31.Bölüm

8.1K 375 212
                                    

Merhaba...

Bölüme geçmeden önce oy vermeyi unutmayın olur mu güzellerim. Size söz verdiğim gibi sınır geçtiği gibi bölümler geliyor. Fakat okunmalara göre oylar çok az. Ben elimden geleni yapıp uzun bir bölüm yazmaya çalışıyorum sizler için. Siz de lütfen oylarınızı ve yorumlarınızı eksik etmeyin. Yorumlar da bol bol kitap için tartışabiliriz, sevdiğiniz sevmediğiniz şeyleri kitap için.

Sınır: 230 oy 200 yorum.

Keyifli okumalar güzellerim...

Yazar anlatımı.

İlk zelzele kalbinde başlamıştı, yer titriyor göğsü sıkışıyordu. Enkazların tam ortasında kalmış gibi hissediyordu. Sanki bir adım atsa bütün binalar yıkılacak o altında kalacaktı. Çaresizlik neydi daha yeni öğreniyordu Aymira. Kulaklıklarında büyük bir uğultu vardı. Sesler duyuyordu, ama gözleri görmüyordu. Gözleri yalnızca bir tek noktaya odaklanmıştı. O noktada sevdiği adamın yüzü vardı. Giderken ona sarılmıştı sıkı sıkı. Ulaş, sevgilisi onu gözlerinden öpmüştü. Tam kirpiklerinden.

Ama gözlerinden öpmek ayrılık getirir derlerdi.

Aymira abim yaralandı.

Abim yaralandı.

Ve korktuğu oldu. Zelzele şiddetini arttırdı. Bir çığlık koyverdi dudaklarının arasından. Yere çöktü. Elleri acımasızca dizlerini döverken büyük bir girdapın içindeydi. Etraf toz içindeydi, patlamalar yaşanıyordu zihninde. Dili tutuldu, tek kelime edemedi. Canı yanıyordu daha önce hiç yanmadığı gibi. Hayır bu acı daha önce hiç yaşamadığı bir şeydi. Ne ara bu kadar güçlü olmuştu da sınavı bu kadar büyüktü? İsyana girer miydi bu yaptığı? Can Allah'ın canıydı, onlara emanetti. Belki de şimdi emanetini geri alacaktı... Aymira bir an aklını yitirdiğini düşündü. Ama o Ulaş olmadan yapamazdı ki. Olmazdı, olmasındı.

Onsuz yapmam deme, seni onsuz da yaşatırım.

O hiç büyük konuşmak istememişti ki. Onun yüzünden miydi? Hayır, hayır olmamalıydı.

Kendini o zaman hiç affetmezdi ki Aymira.

Yukarıdaki çığlık seslerini duyan ev ahalisi panikle yukarı doğru koşarak çıktı. Babasının annesinin yüreği ağzına gelmişti. Birine bir şey mi olmuştu, bu çığlıklar normal değildi. Kemal bey kapıya geldiğinde biricik kızını yere çökmüş dizlerine vururken gördü. Dizlerinin bağı çözüldü, zorlukla attı kendini kızının yanına.

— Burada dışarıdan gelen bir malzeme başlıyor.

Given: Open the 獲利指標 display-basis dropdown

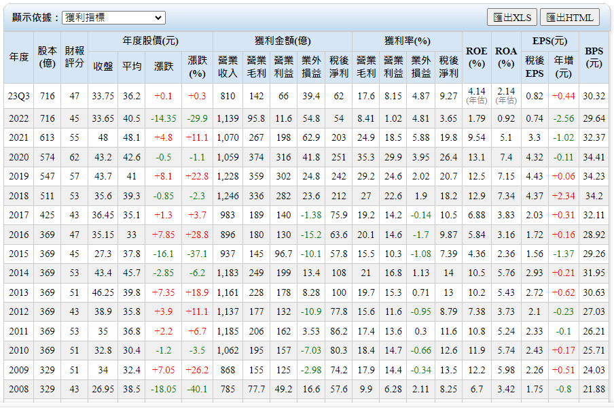Looking at the screenshot, I should point(113,18).
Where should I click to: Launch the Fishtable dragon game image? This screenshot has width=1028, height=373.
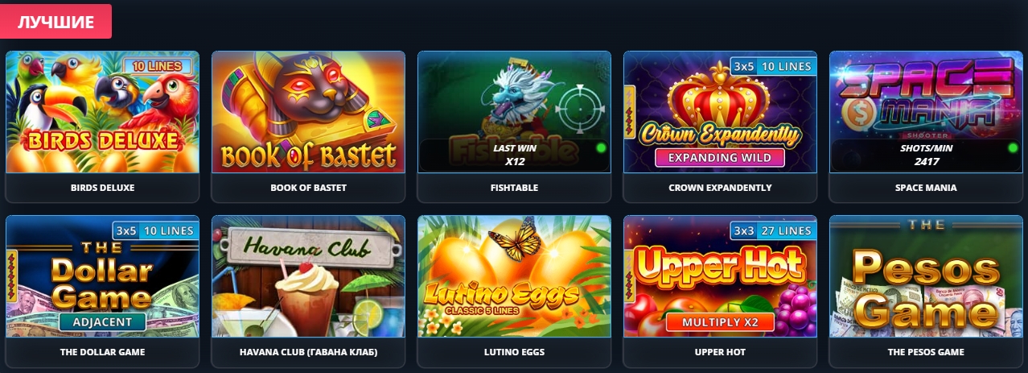coord(514,112)
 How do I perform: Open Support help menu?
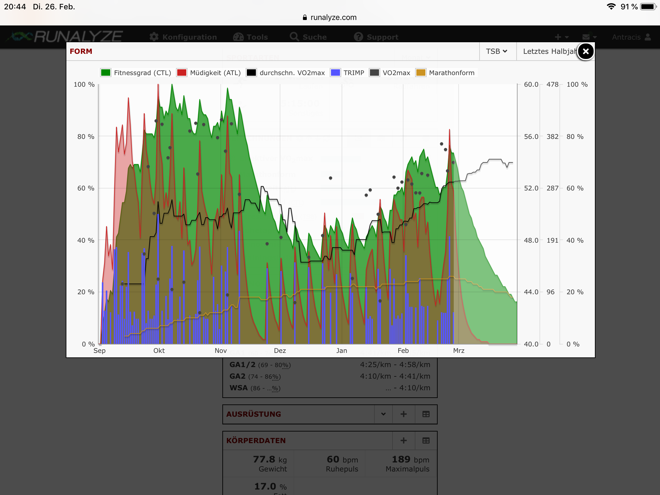pyautogui.click(x=376, y=37)
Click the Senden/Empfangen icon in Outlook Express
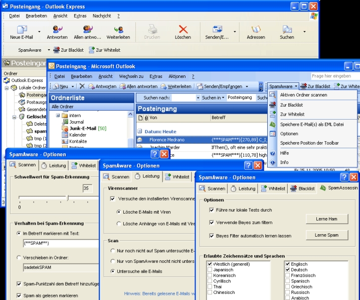 click(218, 30)
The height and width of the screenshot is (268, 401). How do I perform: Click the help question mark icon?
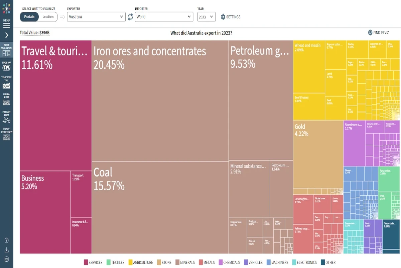pyautogui.click(x=6, y=240)
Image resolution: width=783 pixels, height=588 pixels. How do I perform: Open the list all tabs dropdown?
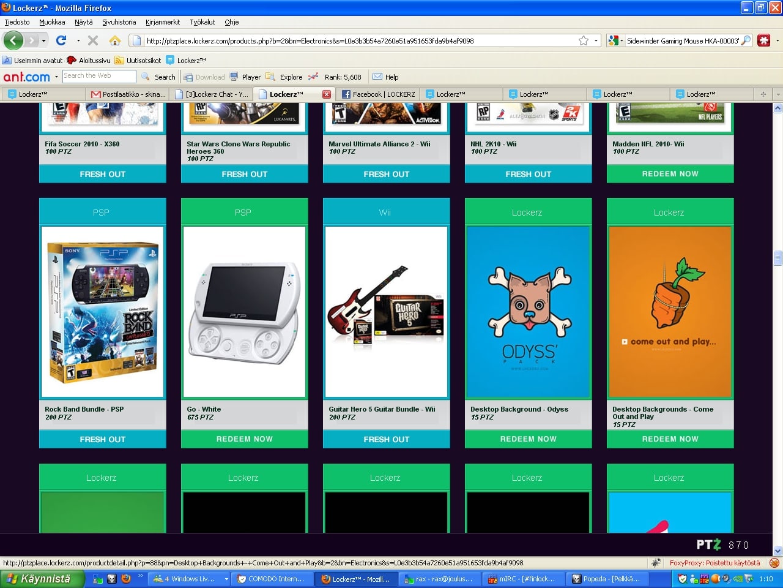[777, 94]
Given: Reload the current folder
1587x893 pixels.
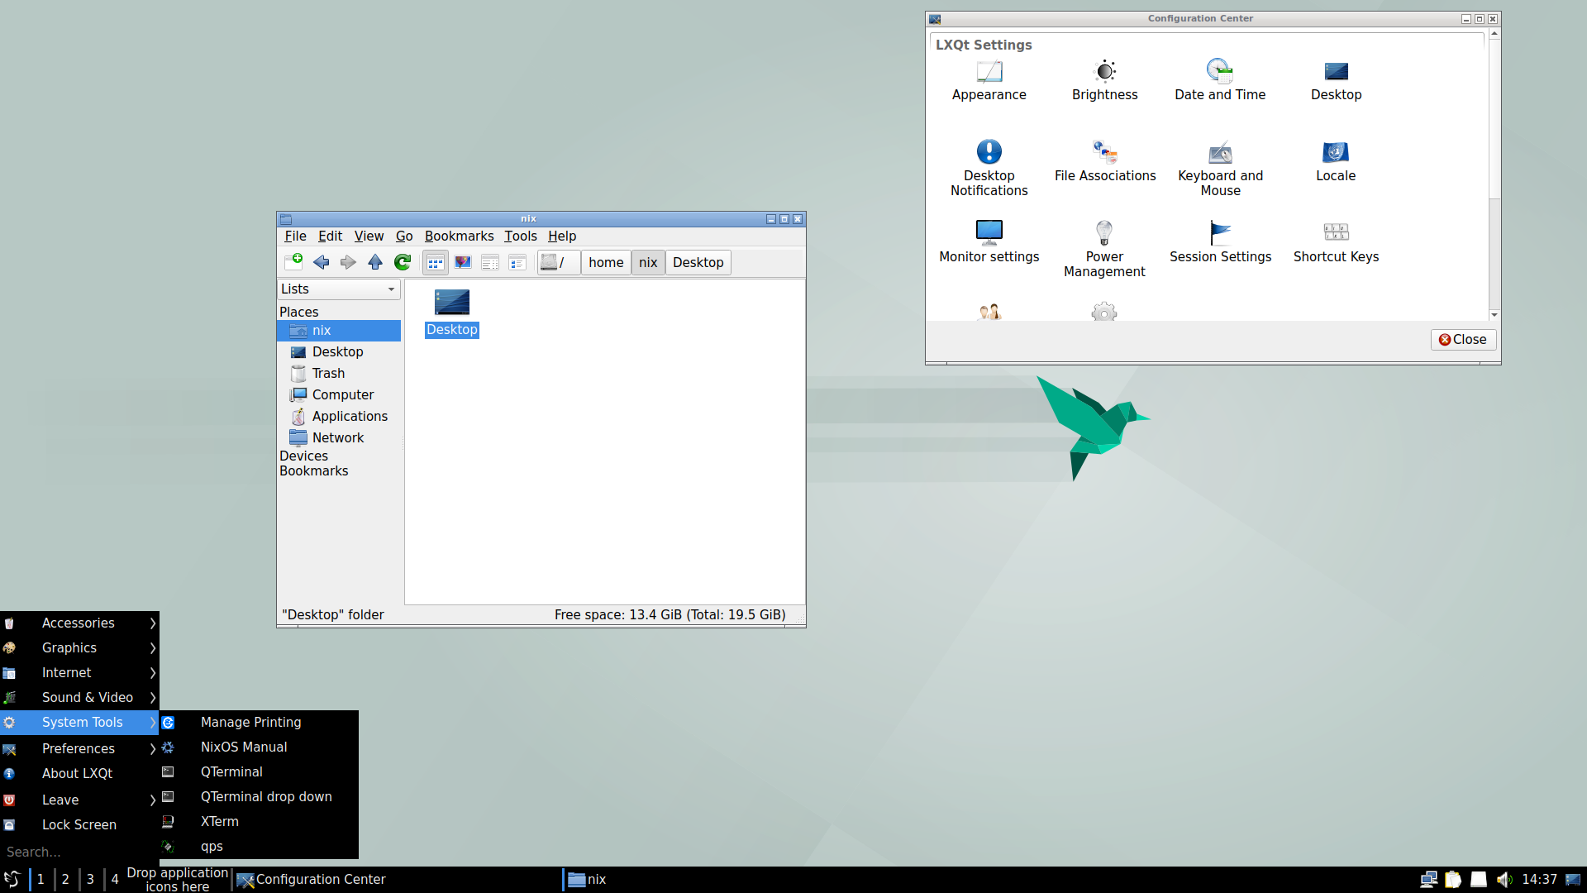Looking at the screenshot, I should [403, 262].
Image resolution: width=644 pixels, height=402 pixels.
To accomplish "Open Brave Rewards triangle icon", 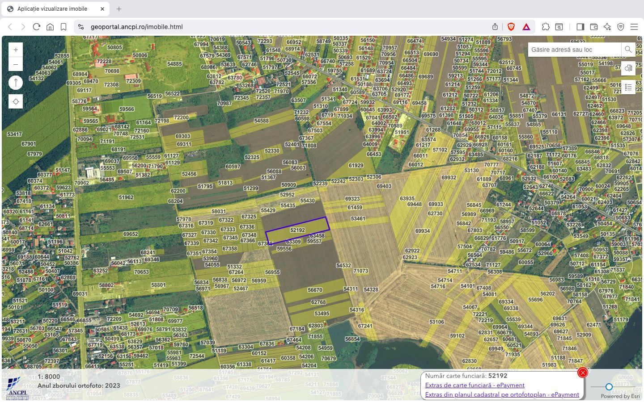I will pos(526,27).
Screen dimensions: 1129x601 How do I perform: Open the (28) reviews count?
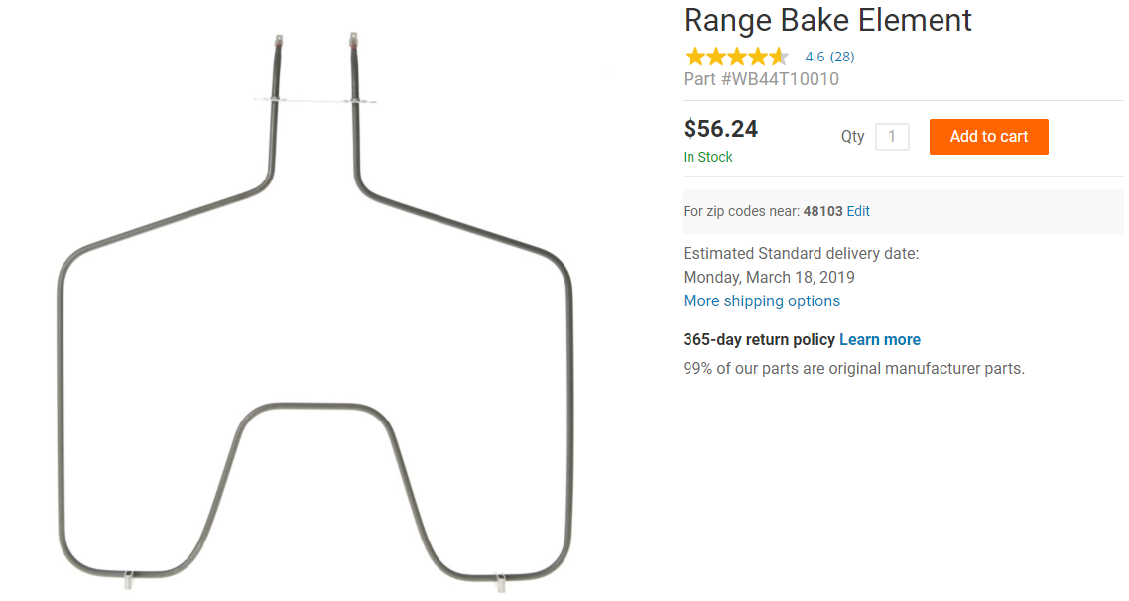pos(842,57)
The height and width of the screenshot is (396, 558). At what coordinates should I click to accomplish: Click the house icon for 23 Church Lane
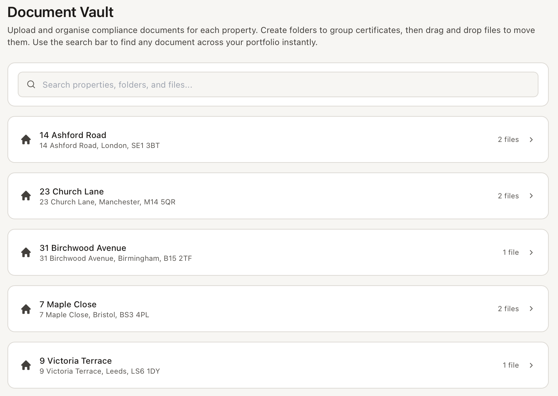[x=26, y=196]
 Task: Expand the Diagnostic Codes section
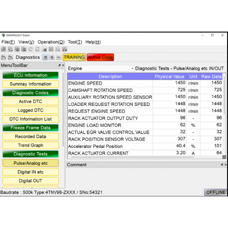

" Aymira, güzel kızım ne oldu? Birine bir şey mi oldu?" diye sordu panikle. Kızı o kadar acımasızca kendine vuruyordu ki, içi cız etti. Düşmanına vurur gibi hırslıydı kendine. Ellerini tuttu sımsıkı, engellemek istedi ama koskoca adamın küçük kızına gücü yetmedi. Onu durduramadı.

Annesi bir yandan ağlıyor, teyzesi onu sakinleştirmeye çalışırken Zeynep hiçbir şey anlamadan görmeden sadece hissetmeye çalışıyordu genç kız.

" Baba!" dedi Aymira hıçkırarak, yaşlı gözlerle babasına baktı. " Baba Ulaş," devamını getiremeden babasına sarıldı. Kemal bey sarsıldı, şehit mi olmuştu? Gencecik delikanlı, kızının sevdiği adamdı. Kızının acısıyla kahroldu. Kızının saçlarını sevdi. Evinin küçük kızı kollarında hıçkıra hıçkıra ağlıyordu. Elinden hiçbir şey gelmiyordu.

Asmin koşarak kardeşinin yanına geldi. Her şeyden haberi vardı. Merve onu da aramıştı. Şu an küslük olmazdı, zaten darılmamıştı kız kardeşine. Şimdi herkes bu kadar perişan iken onun onları kaldırması sakinleştirmesi lazımdı.